Rewrite all of the entries below, replacing every "Viewport" with "Display" and leaving everything else unchanged.

───── Record excerpts ─────

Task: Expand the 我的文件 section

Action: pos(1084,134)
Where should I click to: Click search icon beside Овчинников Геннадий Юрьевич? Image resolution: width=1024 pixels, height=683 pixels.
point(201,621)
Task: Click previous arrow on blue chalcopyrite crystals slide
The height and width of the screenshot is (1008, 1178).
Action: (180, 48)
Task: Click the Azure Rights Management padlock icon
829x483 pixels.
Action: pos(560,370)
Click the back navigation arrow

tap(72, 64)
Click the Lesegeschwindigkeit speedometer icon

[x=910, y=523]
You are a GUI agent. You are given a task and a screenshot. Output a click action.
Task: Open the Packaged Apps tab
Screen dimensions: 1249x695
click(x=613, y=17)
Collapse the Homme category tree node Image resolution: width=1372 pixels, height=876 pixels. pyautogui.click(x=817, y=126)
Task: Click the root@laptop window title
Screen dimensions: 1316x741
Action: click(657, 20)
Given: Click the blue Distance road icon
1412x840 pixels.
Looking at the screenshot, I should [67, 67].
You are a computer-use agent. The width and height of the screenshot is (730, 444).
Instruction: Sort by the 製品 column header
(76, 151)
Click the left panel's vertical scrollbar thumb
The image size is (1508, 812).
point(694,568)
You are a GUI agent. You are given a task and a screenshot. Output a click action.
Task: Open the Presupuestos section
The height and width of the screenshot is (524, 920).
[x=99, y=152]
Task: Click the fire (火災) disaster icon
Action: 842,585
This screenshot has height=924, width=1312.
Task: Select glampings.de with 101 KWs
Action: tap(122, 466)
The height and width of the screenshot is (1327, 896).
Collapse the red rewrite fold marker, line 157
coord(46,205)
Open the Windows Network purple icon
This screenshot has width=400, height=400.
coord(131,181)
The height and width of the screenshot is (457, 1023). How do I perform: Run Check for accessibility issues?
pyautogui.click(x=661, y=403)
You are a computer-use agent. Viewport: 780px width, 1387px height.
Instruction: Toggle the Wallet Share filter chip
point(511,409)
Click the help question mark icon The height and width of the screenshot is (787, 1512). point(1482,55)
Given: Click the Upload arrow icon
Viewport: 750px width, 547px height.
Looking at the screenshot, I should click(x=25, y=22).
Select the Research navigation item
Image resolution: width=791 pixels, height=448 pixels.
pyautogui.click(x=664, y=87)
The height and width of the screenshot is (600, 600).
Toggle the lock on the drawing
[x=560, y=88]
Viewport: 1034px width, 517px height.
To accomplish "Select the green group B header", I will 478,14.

─────

**Result of this exercise**
Task: Expand the 我的文件 section

Action: pos(1084,134)
Where should I click to: Click search icon beside Овчинников Геннадий Юрьевич? Image resolution: width=1024 pixels, height=683 pixels.
point(201,621)
Task: Click previous arrow on blue chalcopyrite crystals slide
The height and width of the screenshot is (1008, 1178).
Action: (180, 48)
Task: Click the Azure Rights Management padlock icon
829x483 pixels.
Action: pos(560,370)
Click the back navigation arrow

tap(72, 64)
Click the Lesegeschwindigkeit speedometer icon

[x=910, y=523]
You are a GUI agent. You are given a task and a screenshot. Output a click action.
Task: Open the Packaged Apps tab
Screen dimensions: 1249x695
click(x=613, y=17)
Collapse the Homme category tree node Image resolution: width=1372 pixels, height=876 pixels. pyautogui.click(x=817, y=126)
Task: Click the root@laptop window title
Screen dimensions: 1316x741
Action: click(657, 20)
Given: Click the blue Distance road icon
1412x840 pixels.
Looking at the screenshot, I should [67, 67].
You are a computer-use agent. The width and height of the screenshot is (730, 444).
Instruction: Sort by the 製品 column header
(76, 151)
Click the left panel's vertical scrollbar thumb
The image size is (1508, 812).
point(694,568)
You are a GUI agent. You are given a task and a screenshot. Output a click action.
Task: Open the Presupuestos section
The height and width of the screenshot is (524, 920).
[x=99, y=152]
Task: Click the fire (火災) disaster icon
Action: 842,585
This screenshot has height=924, width=1312.
Task: Select glampings.de with 101 KWs
Action: tap(122, 466)
The height and width of the screenshot is (1327, 896).
Collapse the red rewrite fold marker, line 157
coord(46,205)
Open the Windows Network purple icon
This screenshot has width=400, height=400.
coord(131,181)
The height and width of the screenshot is (457, 1023). How do I perform: Run Check for accessibility issues?
pyautogui.click(x=661, y=403)
You are a computer-use agent. Display: 780px width, 1387px height.
Instruction: Toggle the Wallet Share filter chip
point(511,409)
Click the help question mark icon The height and width of the screenshot is (787, 1512). point(1482,55)
Given: Click the Upload arrow icon
Display: 750px width, 547px height.
Looking at the screenshot, I should click(x=25, y=22).
Select the Research navigation item
Image resolution: width=791 pixels, height=448 pixels.
pyautogui.click(x=664, y=87)
The height and width of the screenshot is (600, 600).
Toggle the lock on the drawing
[x=560, y=88]
Display: 1034px width, 517px height.
To accomplish "Select the green group B header", I will 478,14.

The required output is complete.